On the other hand the film has some bumps that take the shine off the whole affair.
The first problem is Mauss himself. How you react to him will determine how you react to the film. A low key sort of guy you have to either go with his dry sense of humor or it can be a tough ride. I really didn’t click with him and as much as I was not quite invested in his journey as I should have been. He is also clearly on a great deal of the time so there really isn’t as sense of Mauss as person beyond the one on for the cameras.
The same goes with the Greek Chorus of his friends who fill in details and add color commentary to Mauss’ experiences. Because they know him and were with him during some of his trips we get to hear about things from an objective standpoint but somewhere along the way there is too much with them. For a film that is trying to bridge the gap between anecdotal and scientific the friends keep things weighted toward the anecdotal.

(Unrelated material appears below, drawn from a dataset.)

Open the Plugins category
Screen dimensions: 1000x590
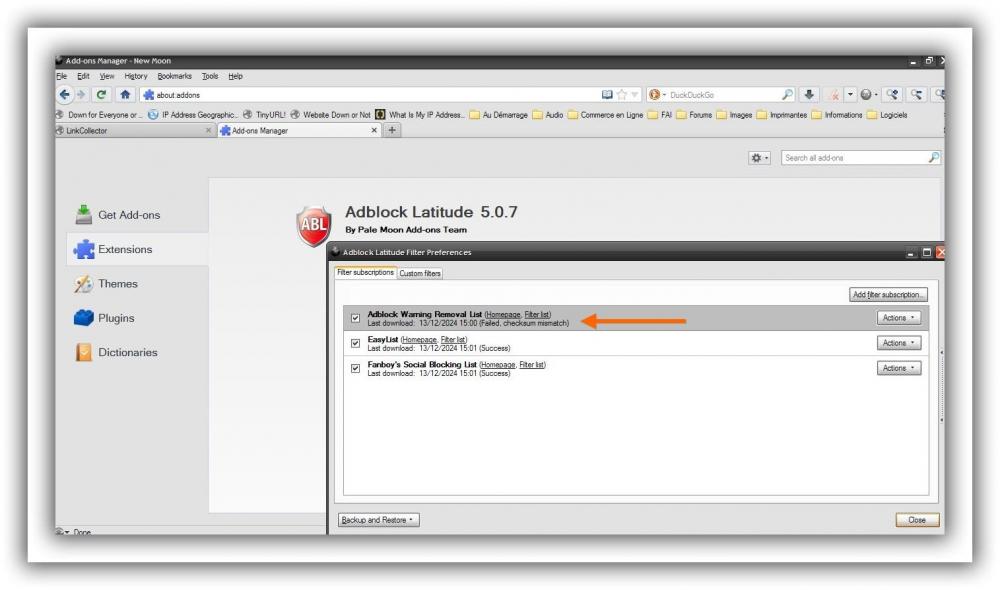click(116, 318)
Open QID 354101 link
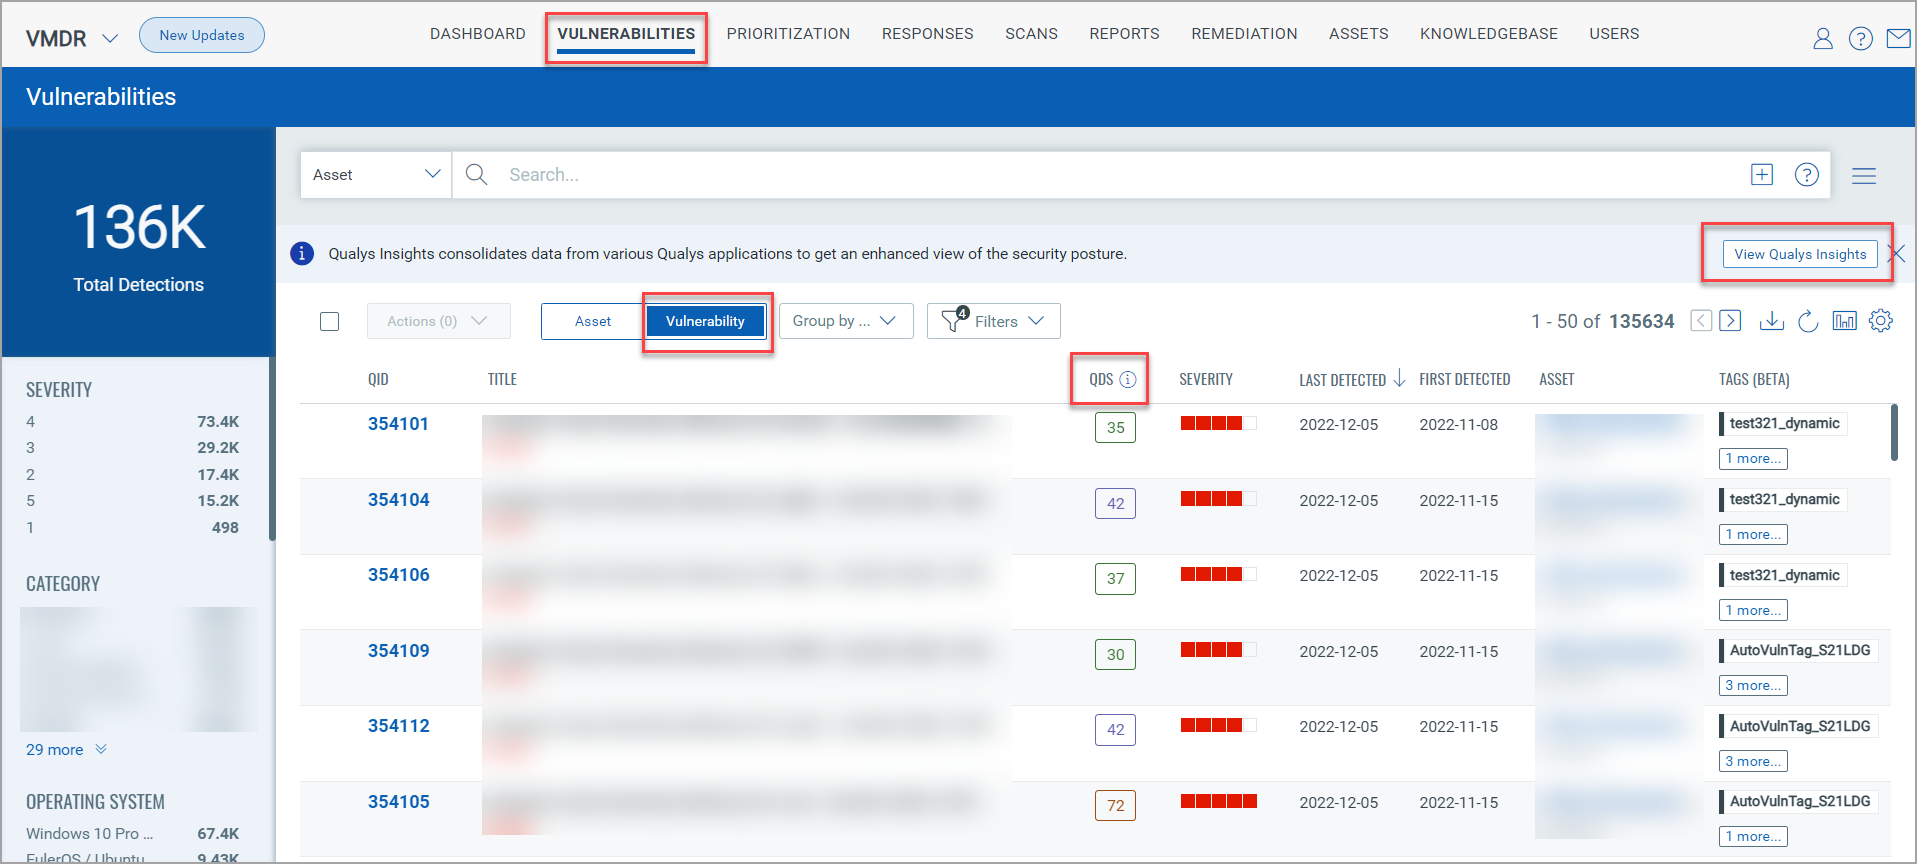This screenshot has width=1917, height=864. pos(398,424)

The other problem, or the elephant in the room, is the fact that as the film begins Mauss is just coming out of the psyche ward after a psychotic break as the result of the drugs. While the film deals with the break, the film begins with it and is discussed at the end, the fact that it happened at all leaves an odd taste in one’s mouth.(more so when someone states that it probably would not have happened if he wasn’t taking drugs)
Despite all my reservations I do like the film a great deal. I want to see it again, which lately isn’t something I can say about most films, even one’s I like.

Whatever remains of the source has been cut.